**Work to complete**:
Copy the lines below, please, starting with the one that contains "The height and" and ending with the last. Pictures stay out.

[Stored data entries]

◇ ◇ ◇ ◇

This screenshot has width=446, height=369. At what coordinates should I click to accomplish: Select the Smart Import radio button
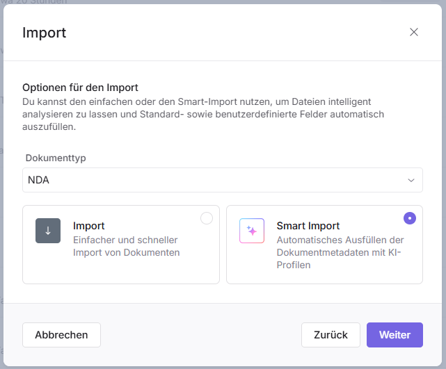(x=410, y=218)
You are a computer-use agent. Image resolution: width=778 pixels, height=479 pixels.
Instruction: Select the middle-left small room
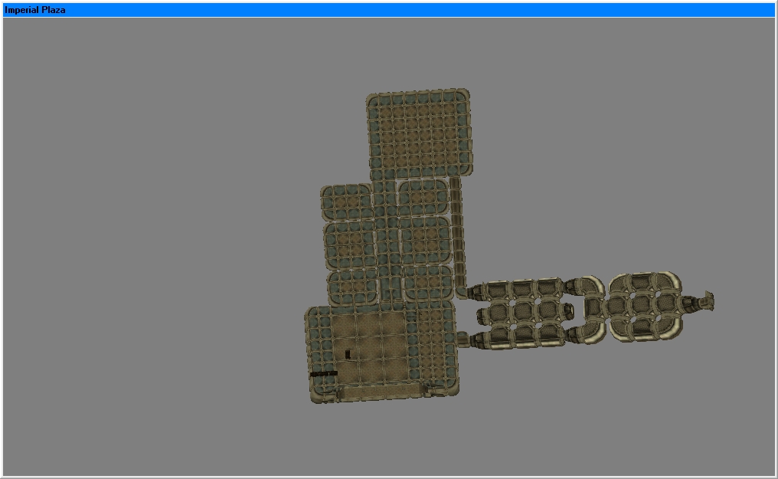350,246
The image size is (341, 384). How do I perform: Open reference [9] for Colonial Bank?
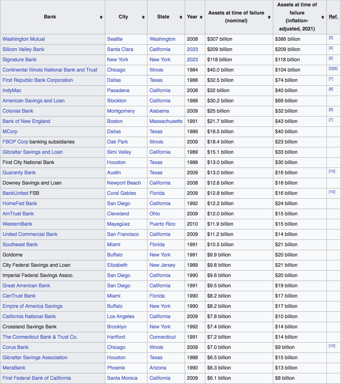(x=331, y=109)
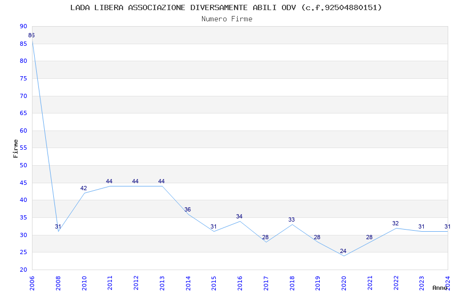Select the 20 tick on the y-axis
Viewport: 453px width, 293px height.
pyautogui.click(x=23, y=270)
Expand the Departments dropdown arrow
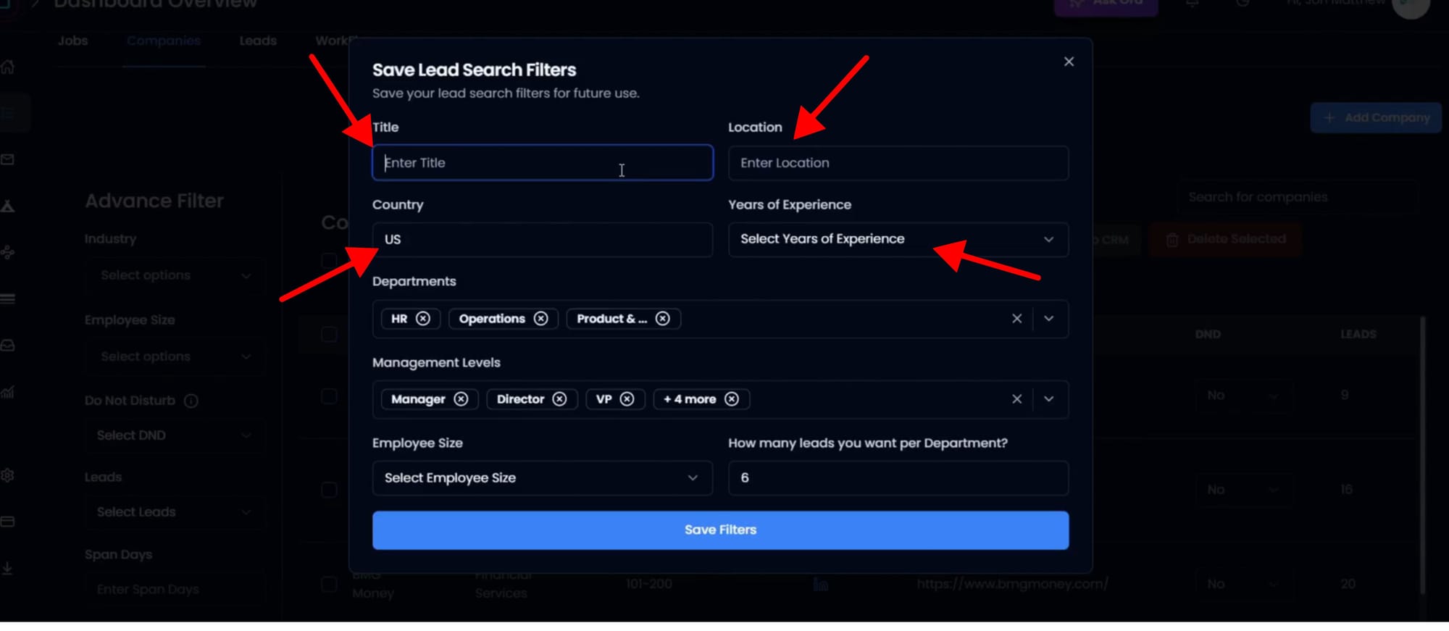This screenshot has height=631, width=1449. [1048, 319]
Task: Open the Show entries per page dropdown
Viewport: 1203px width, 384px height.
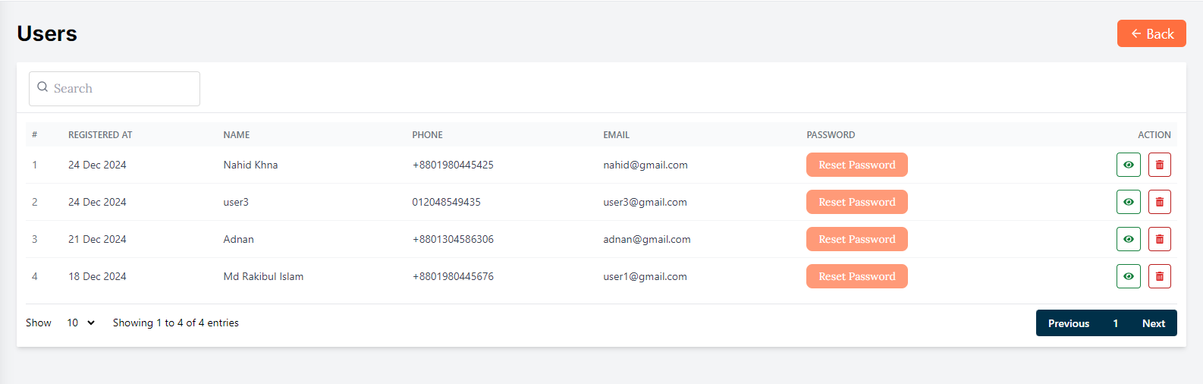Action: 80,323
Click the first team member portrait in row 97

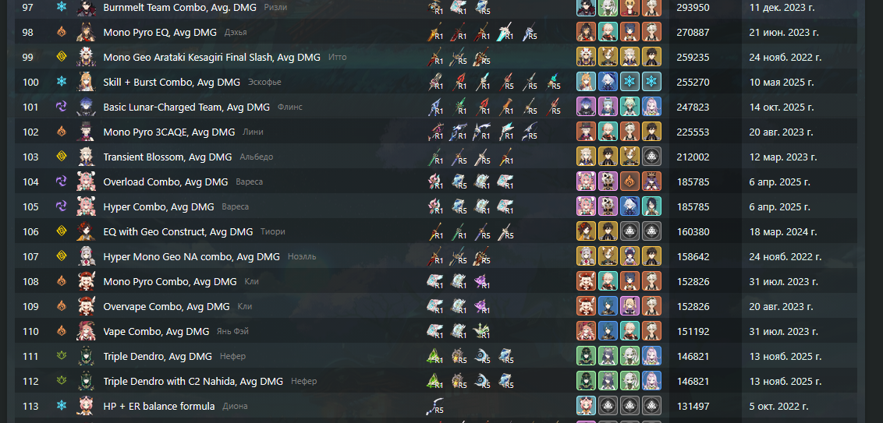(586, 7)
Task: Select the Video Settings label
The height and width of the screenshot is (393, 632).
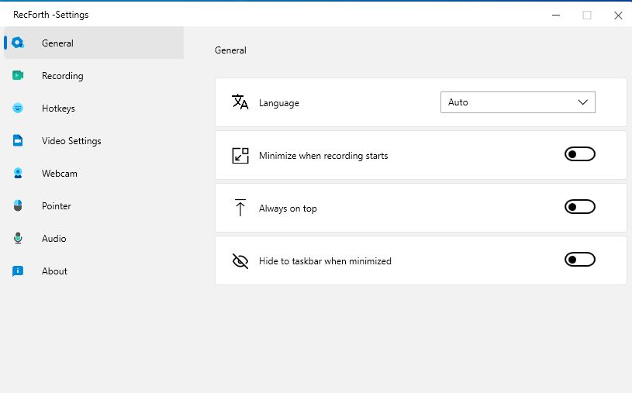Action: 71,141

◇ ◇ ◇ ◇

**Result**:
The height and width of the screenshot is (393, 632).
Action: 71,141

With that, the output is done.